- **WHAT TO WORK ON**:
Produce word for word the lines of the data below running from the one that has "Task: Click the Webshare logo icon" to the one that has "Add the Contract job type", inclusive, and no others.

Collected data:
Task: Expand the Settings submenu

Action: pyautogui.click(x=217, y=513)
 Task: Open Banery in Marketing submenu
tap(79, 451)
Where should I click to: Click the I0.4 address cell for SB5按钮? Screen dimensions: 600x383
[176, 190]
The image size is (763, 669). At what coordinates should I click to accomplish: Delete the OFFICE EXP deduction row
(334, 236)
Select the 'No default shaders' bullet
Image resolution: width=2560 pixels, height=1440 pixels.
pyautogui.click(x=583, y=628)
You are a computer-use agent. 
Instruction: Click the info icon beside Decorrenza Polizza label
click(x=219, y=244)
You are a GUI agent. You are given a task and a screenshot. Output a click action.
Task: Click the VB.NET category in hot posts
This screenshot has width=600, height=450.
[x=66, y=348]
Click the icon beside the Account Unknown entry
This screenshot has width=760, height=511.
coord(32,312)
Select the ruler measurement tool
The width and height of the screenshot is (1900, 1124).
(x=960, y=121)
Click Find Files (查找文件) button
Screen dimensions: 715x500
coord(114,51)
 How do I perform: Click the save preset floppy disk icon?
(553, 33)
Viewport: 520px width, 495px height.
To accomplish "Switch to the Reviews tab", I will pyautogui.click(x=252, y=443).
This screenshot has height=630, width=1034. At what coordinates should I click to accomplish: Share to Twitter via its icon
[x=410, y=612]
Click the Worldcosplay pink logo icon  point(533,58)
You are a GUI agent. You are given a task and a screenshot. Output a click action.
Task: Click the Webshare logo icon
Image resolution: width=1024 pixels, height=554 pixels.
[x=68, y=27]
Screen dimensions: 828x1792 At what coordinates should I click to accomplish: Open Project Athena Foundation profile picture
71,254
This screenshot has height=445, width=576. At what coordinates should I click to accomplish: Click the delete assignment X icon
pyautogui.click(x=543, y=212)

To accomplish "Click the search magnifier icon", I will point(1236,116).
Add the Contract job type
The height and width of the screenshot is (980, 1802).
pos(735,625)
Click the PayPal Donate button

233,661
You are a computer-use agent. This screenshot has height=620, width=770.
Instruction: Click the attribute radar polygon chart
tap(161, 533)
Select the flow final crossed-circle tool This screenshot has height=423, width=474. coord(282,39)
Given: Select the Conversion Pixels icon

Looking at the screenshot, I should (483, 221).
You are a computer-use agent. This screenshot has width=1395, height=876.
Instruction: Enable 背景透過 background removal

- **SOLUTION BELOW**:
Task: Click the Webshare logo icon
Image resolution: width=1024 pixels, height=554 pixels.
[x=68, y=27]
Screen dimensions: 828x1792 At what coordinates should I click to accomplish: Open Project Athena Foundation profile picture
71,254
This screenshot has height=445, width=576. At what coordinates should I click to accomplish: Click the delete assignment X icon
pyautogui.click(x=543, y=212)

To accomplish "Click the search magnifier icon", I will point(1236,116).
Add the Contract job type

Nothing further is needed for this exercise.